→ SOURCE EXTRACT:
The automotive industry faces unprecedented pressure to accelerate vehicle development cycles.
As cars become more technologically complex, and the industry shifts toward software-defined vehicles, manufacturers must process increasing volumes of test data while reducing time to market.
This means that traditional development methods, which relied on physical data transfer and manual analysis, no longer meet the demands of modern vehicle complexity – leading manufacturers to require real-time access to test data.
BMW Group has addressed this challenge by transforming its vehicle development process through cloud computing and AI, moving from manual data collection to real-time analysis using Microsoft's Azure platform.

BMW implements Azure AI for development fleet

Before 2018, BMW's development fleet relied on physical hard drives to transfer data, with engineers waiting at least 24 hours to access information for analysis.
Now, Sebastian Heinz, Mobile Data Recorder (MDR) Co-Creator at BMW Group, outlines the integration challenge BMW faces: "BMW is a master of integration. Our focus is to create a car that really fits the customer.
“That requires integration of thousands of digital components."
The MDR system, an Internet of Things (IoT) device integrated into test vehicles' networks, monitors more than 10,000 signals twice per second and the data transmits to a centralised cloud platform powered by Microsoft Azure's suite of AI services.
The implementation uses multiple Azure services, including Azure AI Foundry and Azure OpenAI Service, to process the data.
The system includes an MDR copilot powered by GPT-4, accessed through a web application, which converts natural language queries into technical database searches.
Meanwhile, the system architecture also includes Azure IoT Hub for device management and Azure Databricks for data processing.
Both front-end and back-end services operate as microservices on Azure Kubernetes Service, providing responsive user interaction.
"For our time-series analytics, Azure Data Explorer was the only way to go," Sebastian says, referring to Microsoft's data analysis service that processes large volumes of streaming data.

BMW democratises data access through AI

The deployment began with 50 test vehicles and expanded as the team identified new applications. Now, two-way transmission capabilities enable real-time configuration changes to test vehicles.
The system stores data in Azure Database for PostgreSQL, which maintains copilot interactions, conversations and feedback to improve machine learning capabilities over time. This includes vectors for database queries and chat patterns.
"The Azure AI works smoothly, significantly lowers the entry barrier, and will open up a much wider range of applications," Sebastian adds.
The company also uses Microsoft Power BI to visualise data for non-technical staff.
"We can put very complex raw data into an understandable and comprehensive web interface so many BMW Group employees who aren't engineers are also able to access it," explains Christof Gebhart, Mobile Data Recorder Co-Creator at BMW Group.

BMW development process transformation

The cloud-based system has doubled the volume of vehicle data processed while increasing analysis speed by a factor of 10, reducing the time required for insights from days to hours or minutes.
"The MDR system has been critical for the development of all our cars since 2020," Christof says.
The platform also enables engineers to send configuration changes back to development vehicles for additional testing, creating faster feedback loops.
The company continues to explore additional Microsoft services, including Microsoft Fabric for unified data management and visualisation.
"There are always new and innovative Azure features – and our development process benefits strongly from that," Sebastian notes.
"Azure is the turbocharger for delivering the right data to the right person on a large scale," Christof adds. "BMW has always blended luxury and performance with cutting-edge technologies. With Microsoft's cloud and AI leadership, we could capture the potential of our MDR system to accelerate development of our innovative cars.
“The MDR, powered by Microsoft Azure, ensures BMW reliability and quality long before the cars hit the road."

→ DIRECTIONS FOR THIS TASK: Decide whether each statement agrees with the article on BMW's test data system. Answer yes or no for each, and quote the words of the article that settle it. (a) The MDR system monitors more than 10,000 signals twice per second. (b) The deployment started with 100 test vehicles. (c) The MDR copilot is powered by GPT-4. The records that follow are drawn from a different source.

→ THE DATA:
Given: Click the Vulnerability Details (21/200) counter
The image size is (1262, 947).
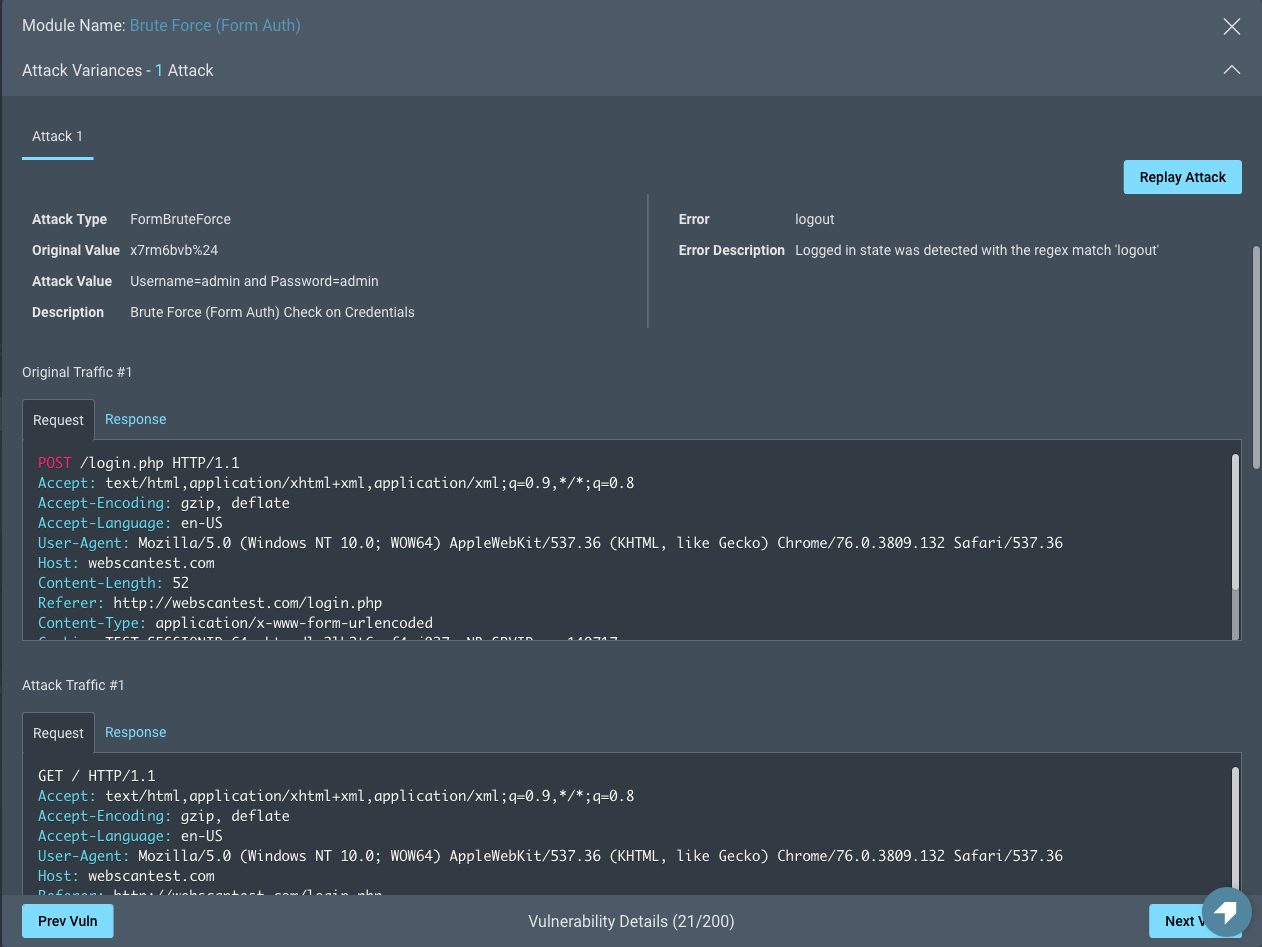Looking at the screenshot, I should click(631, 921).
---
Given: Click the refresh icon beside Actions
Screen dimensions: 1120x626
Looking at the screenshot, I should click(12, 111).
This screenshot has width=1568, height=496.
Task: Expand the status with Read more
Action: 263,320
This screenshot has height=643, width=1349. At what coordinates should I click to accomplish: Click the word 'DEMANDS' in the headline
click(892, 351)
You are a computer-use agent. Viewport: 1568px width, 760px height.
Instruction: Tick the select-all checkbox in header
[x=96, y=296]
...
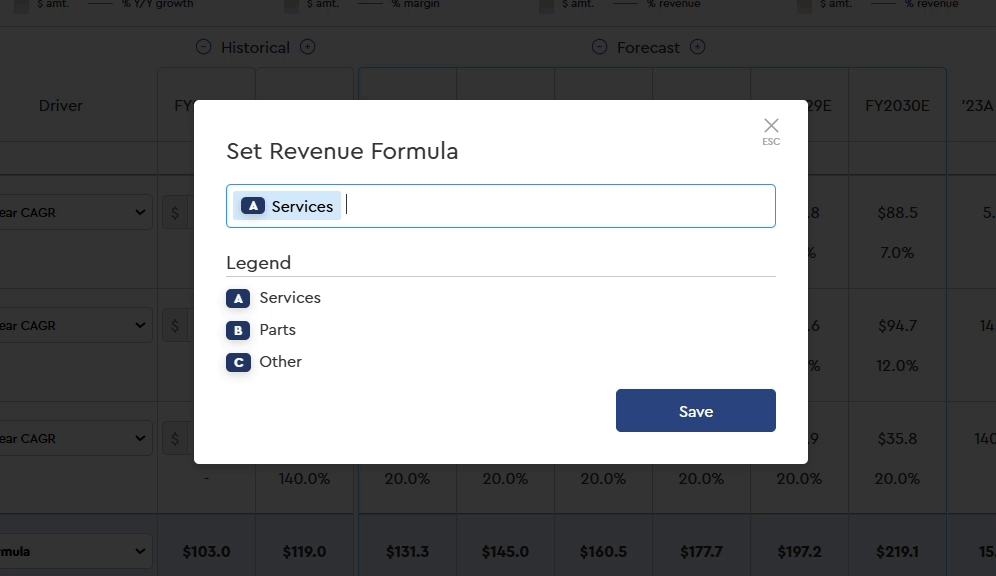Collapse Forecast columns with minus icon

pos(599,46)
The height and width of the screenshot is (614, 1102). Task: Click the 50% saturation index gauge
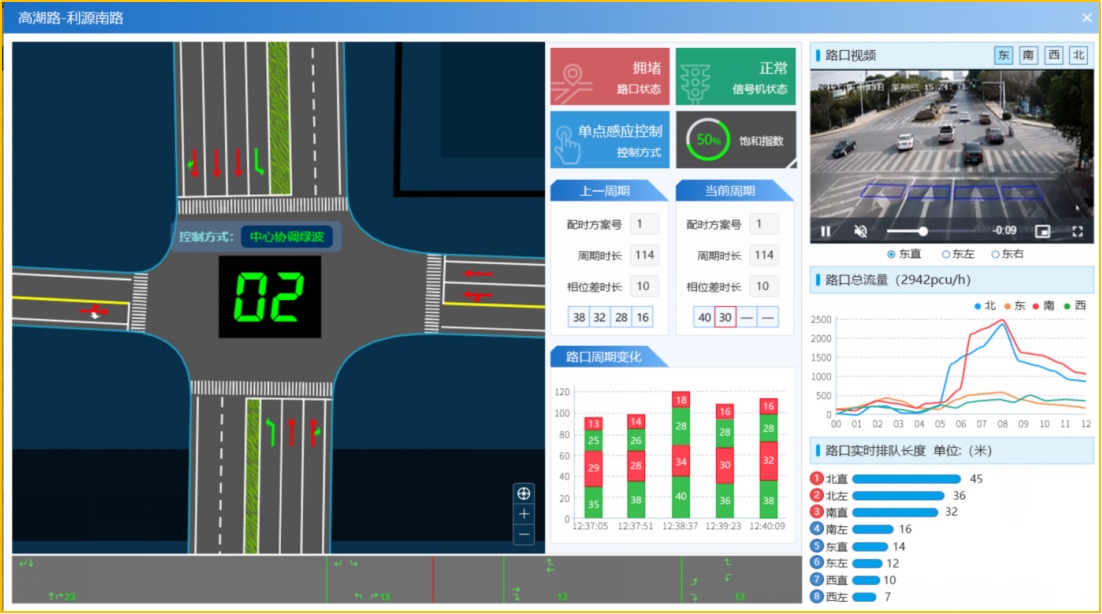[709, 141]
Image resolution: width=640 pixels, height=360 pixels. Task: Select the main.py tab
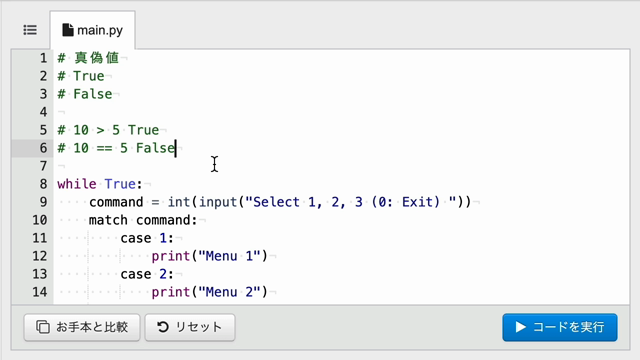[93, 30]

→ ANSWER BOX:
(a) Yes: "monitors more than 10,000 signals twice per second"
(b) No: "The deployment began with 50 test vehicles"
(c) Yes: "an MDR copilot powered by GPT-4"